Being a steel framed building it won’t surprise anyone to hear that the erection of the steel frame is the current critical path activity on my site. On the face of it, all is going well; steel is flying into place and the fixing gangs are able to knock off at 2pm every Friday to head back up north for the weekend. There is no evidence of surplus steel on the site and almost everything is installed the day it arrives, leaving the lay down areas empty. All good, yes?

Unfortunately, no. While the installation can run like clockwork, the real critical path on this project is more than 200 miles away at the fabrication shops in Bury, Lancs. The volume, weight and complexity of the members being installed in the early phases of this job have the fabricators running to max capacity and, in essence, they are failing to provide steel to site quickly enough.  This is resulting in considerable delays that are out of the hands of the sub-contractor’s site management teams. In an effort to understand the problems they are facing we headed north for a tour of the fab shop turning out the biggest bits for the job.

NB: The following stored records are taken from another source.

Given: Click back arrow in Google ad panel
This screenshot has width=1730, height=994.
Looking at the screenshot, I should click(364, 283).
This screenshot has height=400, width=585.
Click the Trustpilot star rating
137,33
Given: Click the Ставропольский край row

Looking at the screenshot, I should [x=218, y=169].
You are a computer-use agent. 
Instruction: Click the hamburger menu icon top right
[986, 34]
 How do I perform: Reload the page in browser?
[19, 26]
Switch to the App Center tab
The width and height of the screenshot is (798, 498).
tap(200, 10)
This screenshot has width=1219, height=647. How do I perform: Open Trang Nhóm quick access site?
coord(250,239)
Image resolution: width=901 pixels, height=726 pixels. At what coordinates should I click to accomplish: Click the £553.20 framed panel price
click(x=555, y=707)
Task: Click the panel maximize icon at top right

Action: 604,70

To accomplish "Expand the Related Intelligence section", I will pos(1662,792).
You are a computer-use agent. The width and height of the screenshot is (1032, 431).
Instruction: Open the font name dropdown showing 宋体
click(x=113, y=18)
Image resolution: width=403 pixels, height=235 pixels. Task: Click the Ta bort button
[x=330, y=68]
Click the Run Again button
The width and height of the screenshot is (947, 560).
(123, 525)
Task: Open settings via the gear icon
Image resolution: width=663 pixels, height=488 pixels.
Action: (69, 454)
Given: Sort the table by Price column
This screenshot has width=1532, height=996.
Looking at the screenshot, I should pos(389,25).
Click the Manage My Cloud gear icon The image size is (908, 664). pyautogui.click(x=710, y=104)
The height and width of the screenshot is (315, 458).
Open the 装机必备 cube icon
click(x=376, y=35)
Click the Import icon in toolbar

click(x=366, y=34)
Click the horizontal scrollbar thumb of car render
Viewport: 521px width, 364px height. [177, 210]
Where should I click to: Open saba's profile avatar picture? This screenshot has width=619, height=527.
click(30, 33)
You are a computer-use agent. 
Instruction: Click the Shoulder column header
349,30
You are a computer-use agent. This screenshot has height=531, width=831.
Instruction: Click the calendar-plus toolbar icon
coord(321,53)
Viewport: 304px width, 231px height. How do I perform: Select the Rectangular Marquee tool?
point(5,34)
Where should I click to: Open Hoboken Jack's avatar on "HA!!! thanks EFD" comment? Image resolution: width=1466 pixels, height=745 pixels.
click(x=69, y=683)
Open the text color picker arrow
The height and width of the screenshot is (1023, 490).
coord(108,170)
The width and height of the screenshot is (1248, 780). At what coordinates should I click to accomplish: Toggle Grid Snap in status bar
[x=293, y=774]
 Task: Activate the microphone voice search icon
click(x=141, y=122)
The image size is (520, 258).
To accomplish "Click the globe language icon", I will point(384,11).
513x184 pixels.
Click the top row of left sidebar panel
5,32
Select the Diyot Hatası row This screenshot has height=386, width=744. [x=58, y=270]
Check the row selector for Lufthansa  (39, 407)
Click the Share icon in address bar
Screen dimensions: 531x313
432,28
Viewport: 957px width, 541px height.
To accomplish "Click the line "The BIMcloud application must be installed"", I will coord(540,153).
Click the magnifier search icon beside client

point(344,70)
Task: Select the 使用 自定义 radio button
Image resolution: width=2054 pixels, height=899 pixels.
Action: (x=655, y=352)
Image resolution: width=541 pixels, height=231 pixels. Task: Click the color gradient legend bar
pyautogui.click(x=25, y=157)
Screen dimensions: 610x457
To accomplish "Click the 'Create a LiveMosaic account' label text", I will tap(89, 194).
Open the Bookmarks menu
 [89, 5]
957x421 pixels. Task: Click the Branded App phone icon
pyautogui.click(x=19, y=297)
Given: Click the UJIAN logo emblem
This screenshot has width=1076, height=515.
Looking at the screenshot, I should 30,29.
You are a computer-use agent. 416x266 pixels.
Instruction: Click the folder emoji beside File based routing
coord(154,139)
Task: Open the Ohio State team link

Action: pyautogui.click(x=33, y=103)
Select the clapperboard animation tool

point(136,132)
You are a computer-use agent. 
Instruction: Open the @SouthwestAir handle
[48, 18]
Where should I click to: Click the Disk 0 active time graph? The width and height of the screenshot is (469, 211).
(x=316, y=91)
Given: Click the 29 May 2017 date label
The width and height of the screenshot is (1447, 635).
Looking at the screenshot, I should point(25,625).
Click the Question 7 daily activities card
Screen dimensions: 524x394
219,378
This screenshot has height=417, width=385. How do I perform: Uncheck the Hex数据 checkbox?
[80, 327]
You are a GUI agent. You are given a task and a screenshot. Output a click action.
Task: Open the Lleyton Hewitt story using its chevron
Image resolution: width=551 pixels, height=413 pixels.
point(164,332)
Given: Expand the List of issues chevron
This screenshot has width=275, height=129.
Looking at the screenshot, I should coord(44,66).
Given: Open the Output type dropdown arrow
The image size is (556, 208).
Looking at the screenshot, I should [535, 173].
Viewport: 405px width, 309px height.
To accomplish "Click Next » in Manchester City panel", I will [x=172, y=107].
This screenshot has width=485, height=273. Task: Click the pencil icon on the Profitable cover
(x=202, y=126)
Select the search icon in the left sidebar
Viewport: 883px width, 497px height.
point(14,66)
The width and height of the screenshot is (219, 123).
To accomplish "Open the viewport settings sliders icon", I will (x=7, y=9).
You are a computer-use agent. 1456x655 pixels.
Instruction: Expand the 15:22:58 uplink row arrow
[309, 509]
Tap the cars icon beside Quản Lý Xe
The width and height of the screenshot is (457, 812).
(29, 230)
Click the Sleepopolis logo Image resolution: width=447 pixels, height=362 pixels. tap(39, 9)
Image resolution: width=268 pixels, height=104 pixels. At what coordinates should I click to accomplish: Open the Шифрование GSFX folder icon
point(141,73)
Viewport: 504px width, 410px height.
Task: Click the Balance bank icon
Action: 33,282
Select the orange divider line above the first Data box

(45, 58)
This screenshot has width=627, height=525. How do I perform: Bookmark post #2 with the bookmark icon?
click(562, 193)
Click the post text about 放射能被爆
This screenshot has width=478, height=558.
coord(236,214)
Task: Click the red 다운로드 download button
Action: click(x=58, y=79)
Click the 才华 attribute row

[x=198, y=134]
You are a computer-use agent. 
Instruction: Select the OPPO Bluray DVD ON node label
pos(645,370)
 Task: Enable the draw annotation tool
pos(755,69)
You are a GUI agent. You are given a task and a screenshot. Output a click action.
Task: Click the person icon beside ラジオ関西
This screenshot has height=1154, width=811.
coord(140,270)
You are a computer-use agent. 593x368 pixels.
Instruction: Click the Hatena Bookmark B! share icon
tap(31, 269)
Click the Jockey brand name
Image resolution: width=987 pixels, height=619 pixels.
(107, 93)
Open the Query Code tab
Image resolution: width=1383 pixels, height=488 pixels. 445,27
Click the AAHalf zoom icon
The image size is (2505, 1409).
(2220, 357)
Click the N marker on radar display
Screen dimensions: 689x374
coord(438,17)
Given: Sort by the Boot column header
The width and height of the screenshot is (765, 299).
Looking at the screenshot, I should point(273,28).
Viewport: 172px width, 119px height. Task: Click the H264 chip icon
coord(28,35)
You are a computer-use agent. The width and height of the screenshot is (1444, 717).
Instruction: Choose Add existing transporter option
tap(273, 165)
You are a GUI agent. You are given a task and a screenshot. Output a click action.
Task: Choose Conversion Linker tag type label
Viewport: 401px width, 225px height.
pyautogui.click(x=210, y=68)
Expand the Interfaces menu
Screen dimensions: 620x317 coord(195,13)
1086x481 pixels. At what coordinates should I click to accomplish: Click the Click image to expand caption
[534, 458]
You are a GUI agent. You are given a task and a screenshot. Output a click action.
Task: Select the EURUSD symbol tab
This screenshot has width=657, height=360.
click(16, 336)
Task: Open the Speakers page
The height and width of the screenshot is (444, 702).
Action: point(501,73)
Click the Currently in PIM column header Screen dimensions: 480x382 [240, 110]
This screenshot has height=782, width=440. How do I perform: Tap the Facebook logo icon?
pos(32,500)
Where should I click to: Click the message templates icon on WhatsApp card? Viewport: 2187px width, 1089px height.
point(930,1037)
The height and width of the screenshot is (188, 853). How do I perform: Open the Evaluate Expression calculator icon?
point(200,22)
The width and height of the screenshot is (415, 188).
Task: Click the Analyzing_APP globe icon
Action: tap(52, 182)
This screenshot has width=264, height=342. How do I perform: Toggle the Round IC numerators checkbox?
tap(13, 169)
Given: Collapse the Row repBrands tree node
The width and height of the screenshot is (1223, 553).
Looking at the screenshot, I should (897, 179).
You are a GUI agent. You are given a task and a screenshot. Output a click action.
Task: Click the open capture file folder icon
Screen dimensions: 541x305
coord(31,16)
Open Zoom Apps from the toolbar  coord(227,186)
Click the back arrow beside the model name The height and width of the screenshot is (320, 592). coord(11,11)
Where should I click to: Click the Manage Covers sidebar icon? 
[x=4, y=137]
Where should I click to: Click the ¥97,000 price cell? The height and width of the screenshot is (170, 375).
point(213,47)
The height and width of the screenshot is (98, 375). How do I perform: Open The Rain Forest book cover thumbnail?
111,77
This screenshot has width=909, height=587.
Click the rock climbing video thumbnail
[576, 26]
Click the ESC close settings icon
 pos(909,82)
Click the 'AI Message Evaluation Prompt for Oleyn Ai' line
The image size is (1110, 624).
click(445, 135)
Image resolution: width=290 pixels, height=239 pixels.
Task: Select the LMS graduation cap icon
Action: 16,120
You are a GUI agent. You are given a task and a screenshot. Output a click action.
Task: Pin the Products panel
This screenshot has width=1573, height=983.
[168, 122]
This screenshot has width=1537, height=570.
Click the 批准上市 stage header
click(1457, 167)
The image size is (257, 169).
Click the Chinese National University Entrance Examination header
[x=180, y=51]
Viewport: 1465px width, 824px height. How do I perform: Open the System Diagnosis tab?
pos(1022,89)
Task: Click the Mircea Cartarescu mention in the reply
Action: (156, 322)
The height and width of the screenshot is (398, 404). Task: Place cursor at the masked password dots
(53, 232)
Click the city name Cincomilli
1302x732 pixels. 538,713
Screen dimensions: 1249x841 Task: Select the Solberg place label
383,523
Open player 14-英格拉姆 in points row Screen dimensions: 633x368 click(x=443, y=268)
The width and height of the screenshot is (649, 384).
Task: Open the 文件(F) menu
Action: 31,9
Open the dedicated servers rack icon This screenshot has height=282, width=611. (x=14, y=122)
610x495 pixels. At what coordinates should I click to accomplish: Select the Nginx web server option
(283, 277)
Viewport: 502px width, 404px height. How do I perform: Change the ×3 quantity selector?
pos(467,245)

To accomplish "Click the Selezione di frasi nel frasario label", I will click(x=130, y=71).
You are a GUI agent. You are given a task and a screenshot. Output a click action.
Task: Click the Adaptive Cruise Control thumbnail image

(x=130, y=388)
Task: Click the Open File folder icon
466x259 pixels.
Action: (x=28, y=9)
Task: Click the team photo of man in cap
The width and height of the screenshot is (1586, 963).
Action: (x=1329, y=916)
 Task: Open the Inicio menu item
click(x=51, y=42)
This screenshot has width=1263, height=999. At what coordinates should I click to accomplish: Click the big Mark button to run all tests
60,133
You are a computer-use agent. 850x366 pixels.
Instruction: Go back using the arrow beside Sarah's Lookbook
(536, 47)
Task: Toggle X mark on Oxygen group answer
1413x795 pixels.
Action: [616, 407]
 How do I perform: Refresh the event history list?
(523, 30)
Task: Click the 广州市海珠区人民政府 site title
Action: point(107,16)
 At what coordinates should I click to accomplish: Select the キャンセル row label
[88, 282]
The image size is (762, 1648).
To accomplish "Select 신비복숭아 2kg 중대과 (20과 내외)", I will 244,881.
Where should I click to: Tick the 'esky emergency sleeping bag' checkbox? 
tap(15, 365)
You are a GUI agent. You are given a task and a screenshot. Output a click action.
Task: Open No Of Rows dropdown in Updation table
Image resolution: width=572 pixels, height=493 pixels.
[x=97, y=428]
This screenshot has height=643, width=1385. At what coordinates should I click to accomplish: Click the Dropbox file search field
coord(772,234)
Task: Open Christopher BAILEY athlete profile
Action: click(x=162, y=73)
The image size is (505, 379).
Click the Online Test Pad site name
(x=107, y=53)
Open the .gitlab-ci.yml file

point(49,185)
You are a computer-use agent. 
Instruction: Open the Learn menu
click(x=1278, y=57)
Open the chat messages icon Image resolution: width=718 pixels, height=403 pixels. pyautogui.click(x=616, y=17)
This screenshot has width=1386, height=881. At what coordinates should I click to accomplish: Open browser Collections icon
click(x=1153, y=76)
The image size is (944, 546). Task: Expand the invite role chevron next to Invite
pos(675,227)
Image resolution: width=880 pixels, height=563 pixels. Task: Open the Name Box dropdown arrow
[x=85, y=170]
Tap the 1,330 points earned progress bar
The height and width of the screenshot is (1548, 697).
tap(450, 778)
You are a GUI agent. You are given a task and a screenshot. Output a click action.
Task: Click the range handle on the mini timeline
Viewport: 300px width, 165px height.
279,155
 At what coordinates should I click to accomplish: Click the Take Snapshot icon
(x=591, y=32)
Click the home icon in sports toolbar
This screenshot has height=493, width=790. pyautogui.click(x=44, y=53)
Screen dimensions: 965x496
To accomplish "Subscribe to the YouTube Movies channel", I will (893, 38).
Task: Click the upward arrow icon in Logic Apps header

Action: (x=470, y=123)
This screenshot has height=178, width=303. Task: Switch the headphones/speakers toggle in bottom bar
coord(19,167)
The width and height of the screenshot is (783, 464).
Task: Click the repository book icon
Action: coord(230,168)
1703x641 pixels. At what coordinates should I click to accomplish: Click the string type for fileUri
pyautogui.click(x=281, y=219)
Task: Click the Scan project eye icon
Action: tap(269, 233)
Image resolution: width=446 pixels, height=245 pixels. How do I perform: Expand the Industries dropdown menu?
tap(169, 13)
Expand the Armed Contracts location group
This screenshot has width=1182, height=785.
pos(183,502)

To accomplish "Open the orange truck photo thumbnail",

E&Ms can probably dip out of this one now with the fortune cookie take-away that the critical path isn’t always where you think it is and off-site manufacture is vital to the programme. Anyone else can carry on for a photo-heavy tour of the fab shops and what the pieces look like on site.

INTRODUCTION

To set the scene for our visit to Bury: the early stages of this project build are 6 parallel ‘launch’ trusses which support the erection of an arch, together spanning between a pair of columns which are cast into large diameter pile heads. The trusses are two storeys tall (between level 1 and level 3) and the arches join at level 10. Each truss alone weighs around 1000 tons and is over 60m long. Pieces are manufactured then brought to site to be bolted together to form the truss.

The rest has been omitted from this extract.